- **THE PROBLEM**
Please return the lines of the material from the line with "The height and width of the screenshot is (709, 963)." up to and including the line with "Image resolution: width=459", unchanged.

- **DATA RECORDS**

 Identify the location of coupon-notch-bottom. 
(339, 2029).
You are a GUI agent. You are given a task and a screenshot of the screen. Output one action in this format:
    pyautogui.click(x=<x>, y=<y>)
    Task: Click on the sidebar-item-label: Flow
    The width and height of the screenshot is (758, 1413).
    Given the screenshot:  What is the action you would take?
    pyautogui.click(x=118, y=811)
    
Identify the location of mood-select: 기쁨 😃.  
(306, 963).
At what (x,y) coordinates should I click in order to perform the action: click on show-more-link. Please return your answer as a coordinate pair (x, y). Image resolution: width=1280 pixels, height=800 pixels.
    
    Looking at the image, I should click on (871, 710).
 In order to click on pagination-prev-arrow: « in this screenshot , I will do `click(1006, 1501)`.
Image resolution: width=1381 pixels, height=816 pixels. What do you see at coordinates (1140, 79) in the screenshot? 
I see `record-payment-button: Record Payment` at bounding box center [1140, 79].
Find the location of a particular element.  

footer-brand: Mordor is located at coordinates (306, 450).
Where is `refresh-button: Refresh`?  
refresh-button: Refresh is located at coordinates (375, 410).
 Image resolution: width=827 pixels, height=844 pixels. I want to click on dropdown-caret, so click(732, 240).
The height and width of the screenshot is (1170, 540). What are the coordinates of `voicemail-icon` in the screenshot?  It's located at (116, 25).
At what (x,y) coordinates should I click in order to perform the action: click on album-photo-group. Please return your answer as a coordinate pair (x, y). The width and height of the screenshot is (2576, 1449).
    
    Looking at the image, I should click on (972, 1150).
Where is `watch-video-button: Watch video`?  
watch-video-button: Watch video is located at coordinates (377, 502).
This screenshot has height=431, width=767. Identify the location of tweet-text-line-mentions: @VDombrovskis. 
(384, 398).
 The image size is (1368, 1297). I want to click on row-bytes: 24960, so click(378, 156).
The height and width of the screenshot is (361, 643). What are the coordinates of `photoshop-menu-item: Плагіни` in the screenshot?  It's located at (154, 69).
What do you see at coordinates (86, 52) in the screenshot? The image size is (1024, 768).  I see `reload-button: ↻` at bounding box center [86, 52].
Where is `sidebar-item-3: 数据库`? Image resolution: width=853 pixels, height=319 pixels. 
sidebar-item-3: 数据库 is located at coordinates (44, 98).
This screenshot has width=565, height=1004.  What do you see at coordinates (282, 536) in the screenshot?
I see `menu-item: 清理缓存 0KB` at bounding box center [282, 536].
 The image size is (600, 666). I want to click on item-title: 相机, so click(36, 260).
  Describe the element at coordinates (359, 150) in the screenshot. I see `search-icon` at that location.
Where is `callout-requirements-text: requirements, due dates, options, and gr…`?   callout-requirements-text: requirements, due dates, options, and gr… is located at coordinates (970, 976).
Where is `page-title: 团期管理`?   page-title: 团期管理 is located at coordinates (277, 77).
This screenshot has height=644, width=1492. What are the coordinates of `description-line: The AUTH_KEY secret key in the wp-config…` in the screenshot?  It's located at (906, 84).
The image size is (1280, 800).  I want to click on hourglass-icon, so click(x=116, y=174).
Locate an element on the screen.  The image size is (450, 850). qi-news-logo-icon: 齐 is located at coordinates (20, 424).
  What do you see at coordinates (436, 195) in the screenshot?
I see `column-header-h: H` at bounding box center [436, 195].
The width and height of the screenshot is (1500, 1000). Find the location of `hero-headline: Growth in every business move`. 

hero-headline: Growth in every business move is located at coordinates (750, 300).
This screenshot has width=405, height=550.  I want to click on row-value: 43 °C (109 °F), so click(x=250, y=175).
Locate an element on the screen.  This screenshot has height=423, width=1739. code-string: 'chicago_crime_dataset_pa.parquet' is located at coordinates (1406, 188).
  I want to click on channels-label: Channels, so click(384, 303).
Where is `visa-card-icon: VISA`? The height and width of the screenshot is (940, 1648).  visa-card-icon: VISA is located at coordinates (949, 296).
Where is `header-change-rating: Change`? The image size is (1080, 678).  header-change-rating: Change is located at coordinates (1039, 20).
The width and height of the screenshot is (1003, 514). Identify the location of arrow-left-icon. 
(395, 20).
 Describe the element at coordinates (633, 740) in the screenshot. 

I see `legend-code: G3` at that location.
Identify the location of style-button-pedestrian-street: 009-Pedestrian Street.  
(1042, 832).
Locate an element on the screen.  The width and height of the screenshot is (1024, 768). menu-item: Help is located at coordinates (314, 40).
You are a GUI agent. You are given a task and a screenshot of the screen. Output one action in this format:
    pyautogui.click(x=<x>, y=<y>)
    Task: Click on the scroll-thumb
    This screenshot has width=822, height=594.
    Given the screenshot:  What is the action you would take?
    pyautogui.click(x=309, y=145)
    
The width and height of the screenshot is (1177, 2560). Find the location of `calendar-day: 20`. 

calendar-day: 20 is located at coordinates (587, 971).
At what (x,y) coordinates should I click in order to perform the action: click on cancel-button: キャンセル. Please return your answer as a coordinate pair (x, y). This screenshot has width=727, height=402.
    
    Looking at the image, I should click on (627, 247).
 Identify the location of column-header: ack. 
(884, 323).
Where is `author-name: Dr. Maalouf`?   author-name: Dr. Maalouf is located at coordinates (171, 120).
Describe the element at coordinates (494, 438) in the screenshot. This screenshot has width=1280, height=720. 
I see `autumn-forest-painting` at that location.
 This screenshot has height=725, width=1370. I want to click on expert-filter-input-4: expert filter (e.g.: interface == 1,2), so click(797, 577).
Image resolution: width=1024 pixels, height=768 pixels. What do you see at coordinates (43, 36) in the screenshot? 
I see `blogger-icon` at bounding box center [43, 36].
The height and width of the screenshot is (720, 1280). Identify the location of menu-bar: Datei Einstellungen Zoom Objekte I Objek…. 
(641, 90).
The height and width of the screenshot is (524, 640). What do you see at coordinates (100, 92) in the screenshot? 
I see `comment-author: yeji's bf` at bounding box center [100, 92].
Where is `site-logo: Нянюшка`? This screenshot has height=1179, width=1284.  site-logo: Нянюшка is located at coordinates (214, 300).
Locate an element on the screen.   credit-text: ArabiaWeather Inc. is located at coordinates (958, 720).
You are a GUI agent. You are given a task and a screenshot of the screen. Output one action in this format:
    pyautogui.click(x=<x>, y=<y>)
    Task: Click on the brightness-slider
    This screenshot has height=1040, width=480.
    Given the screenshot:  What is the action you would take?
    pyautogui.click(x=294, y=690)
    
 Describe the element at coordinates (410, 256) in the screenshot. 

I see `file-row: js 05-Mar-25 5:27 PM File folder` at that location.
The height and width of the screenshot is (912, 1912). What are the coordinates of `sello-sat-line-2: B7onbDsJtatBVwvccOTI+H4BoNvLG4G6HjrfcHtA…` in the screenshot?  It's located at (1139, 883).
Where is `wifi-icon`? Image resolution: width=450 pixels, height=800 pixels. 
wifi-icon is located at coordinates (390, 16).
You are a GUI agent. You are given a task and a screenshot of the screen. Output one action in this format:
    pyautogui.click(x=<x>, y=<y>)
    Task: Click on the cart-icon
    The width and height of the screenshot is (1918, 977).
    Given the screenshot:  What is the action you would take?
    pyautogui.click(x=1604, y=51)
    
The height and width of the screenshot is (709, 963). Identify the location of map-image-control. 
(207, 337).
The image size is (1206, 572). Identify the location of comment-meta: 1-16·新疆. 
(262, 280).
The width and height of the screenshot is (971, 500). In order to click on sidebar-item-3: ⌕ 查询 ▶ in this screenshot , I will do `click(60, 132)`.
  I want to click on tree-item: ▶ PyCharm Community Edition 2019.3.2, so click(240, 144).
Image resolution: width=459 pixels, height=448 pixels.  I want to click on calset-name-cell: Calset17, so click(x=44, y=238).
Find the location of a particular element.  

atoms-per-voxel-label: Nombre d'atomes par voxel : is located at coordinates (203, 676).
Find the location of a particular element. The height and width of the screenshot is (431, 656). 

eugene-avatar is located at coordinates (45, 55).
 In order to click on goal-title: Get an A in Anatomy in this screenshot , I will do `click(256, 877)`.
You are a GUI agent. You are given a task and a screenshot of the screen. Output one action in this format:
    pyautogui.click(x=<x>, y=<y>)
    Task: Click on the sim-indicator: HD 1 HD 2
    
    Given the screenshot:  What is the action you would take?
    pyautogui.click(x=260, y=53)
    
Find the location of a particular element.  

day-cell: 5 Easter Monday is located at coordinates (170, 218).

- **TASK SOLUTION**
The height and width of the screenshot is (709, 963). Identify the location of map-image-control. 
(207, 337).
The image size is (1206, 572). Identify the location of comment-meta: 1-16·新疆. 
(262, 280).
The width and height of the screenshot is (971, 500). In order to click on sidebar-item-3: ⌕ 查询 ▶ in this screenshot , I will do `click(60, 132)`.
  I want to click on tree-item: ▶ PyCharm Community Edition 2019.3.2, so click(240, 144).
Image resolution: width=459 pixels, height=448 pixels.  I want to click on calset-name-cell: Calset17, so click(x=44, y=238).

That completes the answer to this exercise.